We have had a wormery for quite a long time for kitchen scraps (though not onions or citrus – worms are quite fussy you know) and we also add in old newspapers or shredded paper to this every now and then, to make sure it doesn’t get too soggy and smelly. The worms do an amazing job and chomp their way through it all, making fantastic compost, and the liquid that gathers in the bottom section of the wormery is an excellent plant food (it needs diluting). We also have a compost bin, which we use for kitchen scraps (onions and citrus peel go in this one), grass cuttings, the sawdust and straw from the chicken coop and leaves. Once we got the chickens though, this one filled up really quickly and so now we also have a heap at the end of the garden which I’m chucking all the garden waste onto.
I’m not really sure what I’ll use the compost from this one for, as I’m not fussy about the weeds I chuck on it and so it’ll probably be riddled with weed seeds (which seem Terminator-like in their refusal to die) – but that’s a problem for another year.
Having kids means that there is also a lot of cooked food that would end up in the rubbish bin, any pasta or rice with vegetables would get given to the chickens as a treat (as do some veg peelings) however we were still throwing a lot of food waste away, particularly leftover meat. We received a leaflet through the door about a subsidised hot composting system which we could put cooked food waste into, meat, bones, everything and so we decided to treat ourselves (we know how to live).
So we now have a (rodent proof) Green Johanna, sitting happily in the shade hopefully creating some lovely compost from the food that would otherwise have ended up in the bin. Having all these systems means that now, we don’t put any food waste into the bin, so that was the food side of things sorted.

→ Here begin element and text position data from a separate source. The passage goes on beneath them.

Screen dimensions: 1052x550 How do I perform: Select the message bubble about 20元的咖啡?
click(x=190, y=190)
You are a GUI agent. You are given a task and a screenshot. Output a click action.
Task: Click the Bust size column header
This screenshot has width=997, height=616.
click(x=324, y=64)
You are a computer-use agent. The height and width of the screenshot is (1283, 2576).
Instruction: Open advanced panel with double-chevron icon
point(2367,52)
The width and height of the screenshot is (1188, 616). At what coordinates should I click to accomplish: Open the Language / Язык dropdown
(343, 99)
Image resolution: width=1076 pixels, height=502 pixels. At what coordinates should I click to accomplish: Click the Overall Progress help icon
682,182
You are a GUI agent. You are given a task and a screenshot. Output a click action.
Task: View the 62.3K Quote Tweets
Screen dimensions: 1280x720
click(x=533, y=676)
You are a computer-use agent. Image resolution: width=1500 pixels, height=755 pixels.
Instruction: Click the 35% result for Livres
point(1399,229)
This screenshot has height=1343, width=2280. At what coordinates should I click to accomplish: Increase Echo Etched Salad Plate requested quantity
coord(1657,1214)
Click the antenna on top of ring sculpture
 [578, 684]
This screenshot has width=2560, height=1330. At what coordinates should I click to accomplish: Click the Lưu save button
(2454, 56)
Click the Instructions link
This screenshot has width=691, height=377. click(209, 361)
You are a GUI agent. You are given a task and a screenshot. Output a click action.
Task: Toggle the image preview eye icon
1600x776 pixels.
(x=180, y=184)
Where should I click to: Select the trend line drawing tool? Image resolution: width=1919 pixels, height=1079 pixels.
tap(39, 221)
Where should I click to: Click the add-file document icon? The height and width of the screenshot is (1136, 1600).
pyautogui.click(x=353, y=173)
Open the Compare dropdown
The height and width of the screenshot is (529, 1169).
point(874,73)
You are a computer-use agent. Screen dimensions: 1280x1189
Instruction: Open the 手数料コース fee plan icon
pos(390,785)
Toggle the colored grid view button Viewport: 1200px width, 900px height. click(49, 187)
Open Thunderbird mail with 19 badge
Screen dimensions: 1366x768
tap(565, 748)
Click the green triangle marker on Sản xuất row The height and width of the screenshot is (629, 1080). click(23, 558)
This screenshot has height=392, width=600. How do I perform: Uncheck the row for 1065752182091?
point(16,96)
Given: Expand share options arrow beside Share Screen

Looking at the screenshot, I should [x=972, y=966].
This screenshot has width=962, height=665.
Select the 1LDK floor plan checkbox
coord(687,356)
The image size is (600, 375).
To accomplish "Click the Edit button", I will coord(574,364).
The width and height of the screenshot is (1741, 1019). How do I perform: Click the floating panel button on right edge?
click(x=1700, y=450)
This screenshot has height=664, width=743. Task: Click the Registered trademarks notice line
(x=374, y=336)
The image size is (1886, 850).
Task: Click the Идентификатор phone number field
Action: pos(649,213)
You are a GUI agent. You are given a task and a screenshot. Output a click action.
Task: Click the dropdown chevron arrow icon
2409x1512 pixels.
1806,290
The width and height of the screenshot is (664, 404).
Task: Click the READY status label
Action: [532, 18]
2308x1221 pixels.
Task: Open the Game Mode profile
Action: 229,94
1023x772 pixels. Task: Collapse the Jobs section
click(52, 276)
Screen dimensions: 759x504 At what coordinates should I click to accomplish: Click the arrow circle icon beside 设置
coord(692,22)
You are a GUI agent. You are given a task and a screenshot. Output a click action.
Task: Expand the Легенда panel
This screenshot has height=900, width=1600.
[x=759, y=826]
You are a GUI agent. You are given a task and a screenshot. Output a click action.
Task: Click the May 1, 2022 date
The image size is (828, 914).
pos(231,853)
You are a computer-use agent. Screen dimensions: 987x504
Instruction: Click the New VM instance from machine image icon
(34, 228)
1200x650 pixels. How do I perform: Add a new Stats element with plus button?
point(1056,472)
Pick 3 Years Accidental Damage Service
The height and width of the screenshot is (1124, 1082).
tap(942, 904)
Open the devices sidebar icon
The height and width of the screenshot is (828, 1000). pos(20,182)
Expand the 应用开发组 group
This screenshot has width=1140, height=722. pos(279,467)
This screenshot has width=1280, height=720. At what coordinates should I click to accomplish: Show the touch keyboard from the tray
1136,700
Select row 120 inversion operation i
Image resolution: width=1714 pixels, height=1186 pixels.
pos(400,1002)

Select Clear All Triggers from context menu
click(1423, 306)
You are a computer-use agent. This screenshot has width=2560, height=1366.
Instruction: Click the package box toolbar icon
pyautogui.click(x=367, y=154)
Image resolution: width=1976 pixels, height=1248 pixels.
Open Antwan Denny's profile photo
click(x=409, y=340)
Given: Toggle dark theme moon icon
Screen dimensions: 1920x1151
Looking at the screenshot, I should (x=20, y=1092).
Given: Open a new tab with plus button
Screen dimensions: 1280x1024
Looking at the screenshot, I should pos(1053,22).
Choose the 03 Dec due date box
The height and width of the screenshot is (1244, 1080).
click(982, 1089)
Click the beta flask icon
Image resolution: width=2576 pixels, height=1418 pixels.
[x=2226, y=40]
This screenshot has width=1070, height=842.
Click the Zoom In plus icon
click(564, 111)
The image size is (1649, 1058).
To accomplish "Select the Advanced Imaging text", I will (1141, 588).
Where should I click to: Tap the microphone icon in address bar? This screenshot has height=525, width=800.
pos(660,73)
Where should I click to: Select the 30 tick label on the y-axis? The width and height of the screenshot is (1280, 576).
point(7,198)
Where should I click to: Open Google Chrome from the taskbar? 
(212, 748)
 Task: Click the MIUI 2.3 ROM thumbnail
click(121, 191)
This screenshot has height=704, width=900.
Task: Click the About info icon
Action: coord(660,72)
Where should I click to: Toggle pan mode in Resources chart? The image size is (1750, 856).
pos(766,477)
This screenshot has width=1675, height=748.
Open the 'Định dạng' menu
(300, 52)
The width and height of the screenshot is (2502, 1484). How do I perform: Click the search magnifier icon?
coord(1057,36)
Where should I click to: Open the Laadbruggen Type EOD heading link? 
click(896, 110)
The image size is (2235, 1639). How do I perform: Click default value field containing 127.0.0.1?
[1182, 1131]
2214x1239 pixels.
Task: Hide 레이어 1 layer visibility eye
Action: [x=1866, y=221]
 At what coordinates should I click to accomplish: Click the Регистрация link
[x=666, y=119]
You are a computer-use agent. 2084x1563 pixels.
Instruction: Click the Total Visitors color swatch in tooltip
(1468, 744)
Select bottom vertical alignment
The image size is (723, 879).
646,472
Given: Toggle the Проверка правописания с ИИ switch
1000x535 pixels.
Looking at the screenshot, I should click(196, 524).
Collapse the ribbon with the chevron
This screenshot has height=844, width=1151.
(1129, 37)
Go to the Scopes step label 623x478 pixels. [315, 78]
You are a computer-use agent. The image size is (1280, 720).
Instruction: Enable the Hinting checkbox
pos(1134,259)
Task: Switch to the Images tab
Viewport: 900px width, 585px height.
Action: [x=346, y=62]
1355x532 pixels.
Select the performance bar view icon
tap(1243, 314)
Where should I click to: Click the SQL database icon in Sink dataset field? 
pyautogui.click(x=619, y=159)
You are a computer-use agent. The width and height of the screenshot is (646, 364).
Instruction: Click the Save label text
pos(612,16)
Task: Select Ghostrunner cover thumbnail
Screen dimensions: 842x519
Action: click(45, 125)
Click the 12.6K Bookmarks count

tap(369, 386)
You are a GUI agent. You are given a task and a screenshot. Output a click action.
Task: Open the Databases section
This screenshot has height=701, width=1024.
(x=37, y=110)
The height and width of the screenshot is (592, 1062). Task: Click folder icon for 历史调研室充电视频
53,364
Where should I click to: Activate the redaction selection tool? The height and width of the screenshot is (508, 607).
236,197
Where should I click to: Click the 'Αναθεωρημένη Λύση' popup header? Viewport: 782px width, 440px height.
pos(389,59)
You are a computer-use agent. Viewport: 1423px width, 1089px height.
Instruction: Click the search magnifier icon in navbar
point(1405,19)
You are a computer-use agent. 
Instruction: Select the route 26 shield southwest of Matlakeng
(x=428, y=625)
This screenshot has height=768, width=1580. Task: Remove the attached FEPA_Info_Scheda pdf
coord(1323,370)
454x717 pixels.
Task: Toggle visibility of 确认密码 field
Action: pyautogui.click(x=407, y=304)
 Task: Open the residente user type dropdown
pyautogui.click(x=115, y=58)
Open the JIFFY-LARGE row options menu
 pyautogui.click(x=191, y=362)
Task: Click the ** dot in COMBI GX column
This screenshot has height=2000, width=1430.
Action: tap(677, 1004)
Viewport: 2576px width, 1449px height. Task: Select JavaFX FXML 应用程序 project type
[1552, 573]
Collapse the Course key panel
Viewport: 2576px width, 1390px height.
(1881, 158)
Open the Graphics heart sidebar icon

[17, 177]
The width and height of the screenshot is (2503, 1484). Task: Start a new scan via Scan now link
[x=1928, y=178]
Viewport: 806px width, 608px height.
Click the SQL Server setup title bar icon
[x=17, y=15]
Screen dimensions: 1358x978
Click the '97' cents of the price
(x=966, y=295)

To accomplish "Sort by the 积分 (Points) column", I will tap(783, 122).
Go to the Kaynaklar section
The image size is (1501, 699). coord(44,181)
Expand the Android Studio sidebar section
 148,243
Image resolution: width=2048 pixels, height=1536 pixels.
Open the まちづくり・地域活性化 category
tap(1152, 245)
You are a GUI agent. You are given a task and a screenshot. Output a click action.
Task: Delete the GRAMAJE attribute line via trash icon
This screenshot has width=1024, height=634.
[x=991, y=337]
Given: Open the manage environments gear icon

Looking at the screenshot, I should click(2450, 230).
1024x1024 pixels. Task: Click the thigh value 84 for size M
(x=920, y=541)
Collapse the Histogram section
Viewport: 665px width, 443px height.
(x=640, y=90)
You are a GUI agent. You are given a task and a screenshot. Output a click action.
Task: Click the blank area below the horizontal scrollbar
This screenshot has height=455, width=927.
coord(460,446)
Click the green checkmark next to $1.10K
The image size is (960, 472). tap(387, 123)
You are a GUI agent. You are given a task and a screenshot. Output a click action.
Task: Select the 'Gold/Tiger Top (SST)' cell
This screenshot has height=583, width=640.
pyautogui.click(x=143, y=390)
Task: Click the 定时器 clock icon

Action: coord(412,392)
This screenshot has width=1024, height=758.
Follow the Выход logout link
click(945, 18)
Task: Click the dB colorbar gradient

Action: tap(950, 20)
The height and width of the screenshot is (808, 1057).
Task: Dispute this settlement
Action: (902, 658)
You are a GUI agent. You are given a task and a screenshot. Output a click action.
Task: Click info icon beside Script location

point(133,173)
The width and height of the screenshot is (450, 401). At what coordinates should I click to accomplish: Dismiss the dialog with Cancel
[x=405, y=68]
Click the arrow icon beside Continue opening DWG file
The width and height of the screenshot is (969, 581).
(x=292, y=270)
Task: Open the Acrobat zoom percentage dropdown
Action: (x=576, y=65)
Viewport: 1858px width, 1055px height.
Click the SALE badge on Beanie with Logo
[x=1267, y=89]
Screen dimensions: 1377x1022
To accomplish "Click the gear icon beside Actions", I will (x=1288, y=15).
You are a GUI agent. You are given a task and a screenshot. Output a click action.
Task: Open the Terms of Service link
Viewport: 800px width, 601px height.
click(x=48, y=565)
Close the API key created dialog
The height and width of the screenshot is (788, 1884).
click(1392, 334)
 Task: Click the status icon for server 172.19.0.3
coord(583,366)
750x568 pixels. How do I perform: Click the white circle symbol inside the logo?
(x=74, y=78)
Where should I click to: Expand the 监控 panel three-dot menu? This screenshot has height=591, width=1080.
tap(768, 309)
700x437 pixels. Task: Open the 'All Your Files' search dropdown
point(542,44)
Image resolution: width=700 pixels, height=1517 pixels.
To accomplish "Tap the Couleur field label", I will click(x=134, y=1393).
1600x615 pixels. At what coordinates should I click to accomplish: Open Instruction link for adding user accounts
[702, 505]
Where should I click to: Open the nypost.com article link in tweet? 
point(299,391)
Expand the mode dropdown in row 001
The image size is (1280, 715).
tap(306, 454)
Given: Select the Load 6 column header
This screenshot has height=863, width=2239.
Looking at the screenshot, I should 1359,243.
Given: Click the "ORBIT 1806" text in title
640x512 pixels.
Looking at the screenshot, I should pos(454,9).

We also do a lot of recycling; paper, plastic, cardboard, glass and tins are all recycled at our local collection points – but even recycling things uses energy, and I wanted to reduce how much we were throwing out in the first place. Plastics are definitely the thing we recycle the most of, and when I’ve looked at what the plastics are made up of, there’s a lot of plastic punnets that fruit come in (yes, we could buy fruit from the market or the local greengrocer which may not have as much wrapping, but it’s more expensive and it’s not like we have a tonne of spare cash) and I’ve decided to use these (and some plastic sweet and cracker tubs from Christmas) for planting veg seeds in. I used to have lots of seed trays at the allotment at the old house but we left many of these behind, and so this will also save us a bit of money.
I’m also going to use old toilet roll and kitchen roll tubes as biodegradable plant pots for those plants that don’t like to have their roots disturbed – like corn on the cob and runner beans which I’m hoping to grow this year. I’ve also been keeping the net bags from fruit with the idea that I might somehow be able to create some netting for fruit plants – though this might require some sewing wizardry to make them big enough.
I am yet to decide what to do with the vast amount of plastic milk bottles which we seem to get through, although after a quick Google I quite like the idea of using the top halves as cloches for new plants and the bottoms as yet more seed trays.
Once the veg plot is finally ready it might look a little like a junk yard with all the old plastic bottles around the place, but I think it’ll be worth if it we get some lovely veggies as well as making our tread that bit lighter.